Humor and Down-to-Earth Advice for Debs

July 18, 1986|BETTY JEAN BARNHILL

The Debutante's Guide to Life by Cornelia Guest and Carol McD. Wallace escorted by Jon J. Gould (Fawcett Columbine: $6.95).

This is a fun book with perhaps the most honest fashion advice printed this side of a Levi's 501 Jeans label.

Consider Guest and Co.'s rationale for debs not wearing black and sequins before the age of 20: "A debutante isn't supposed to look like a divorcee. . . . Sequins are tacky before you're 20. Also really short skirts, or anything too low cut, or some dowager will say you look like a streetwalker. What do they know about streetwalkers, anyway?"

And how about this opinion on how relatively simple it is for the debs' escorts: "Oh, it's so easy for the men. Look, if you speak normal English and don't wear a polyester tuxedo and can remember a few names, you've got it made.
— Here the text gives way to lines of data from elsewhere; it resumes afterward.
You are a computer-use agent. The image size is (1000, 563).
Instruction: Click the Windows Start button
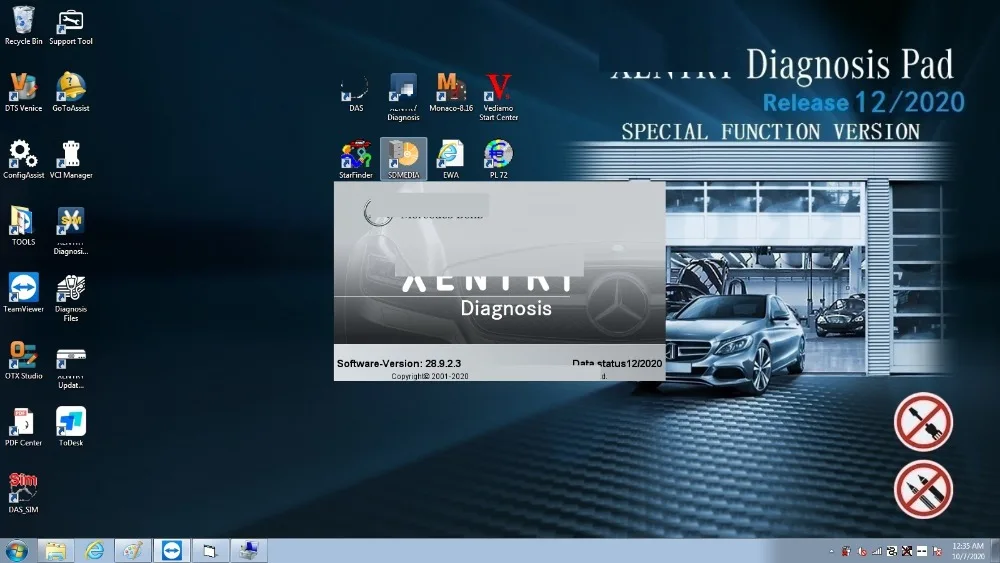tap(17, 551)
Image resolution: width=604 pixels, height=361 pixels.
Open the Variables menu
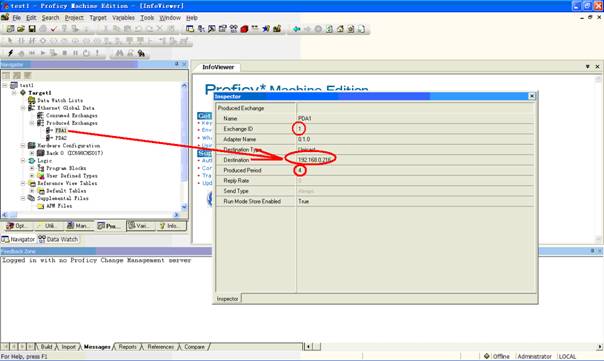(x=123, y=18)
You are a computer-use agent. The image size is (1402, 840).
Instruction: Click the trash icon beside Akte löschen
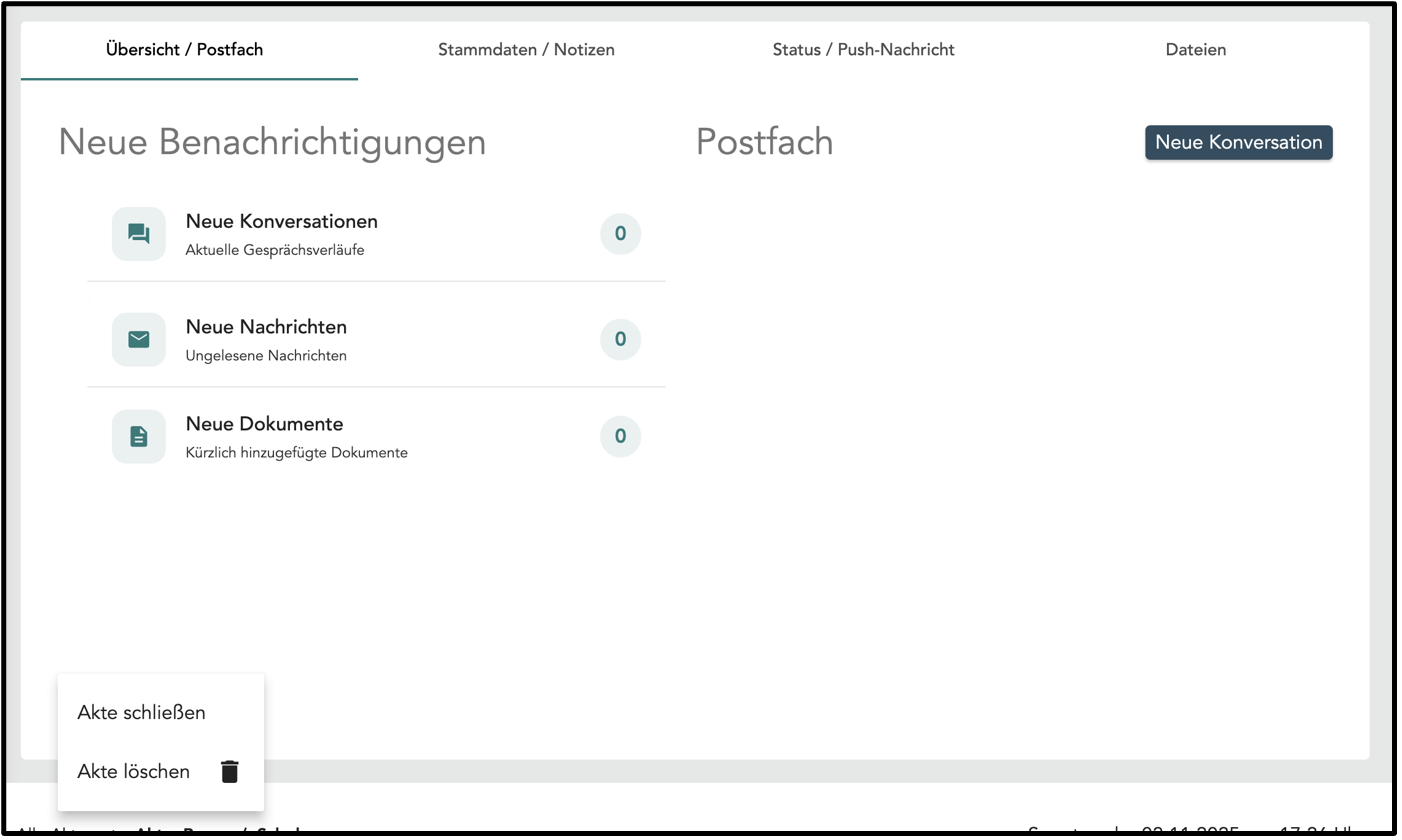tap(230, 772)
Nobody cares who you are or where you came from as long as you wear pants and can fox trot."

Though debutante fashions are technically confined to the chapter titled "Deb Dressing," the subject comes up in virtually every area covered by the book.

In "Life After Deb," for instance, there's a section on dressing post-deb, in which the authors say "one of the nicest things about being a post-deb is freedom from all those stupid strictures about what one can't wear. . . . (good girls love to dress like tramps)."

This refreshing, self-mocking tone persists throughout the entire 124-page book.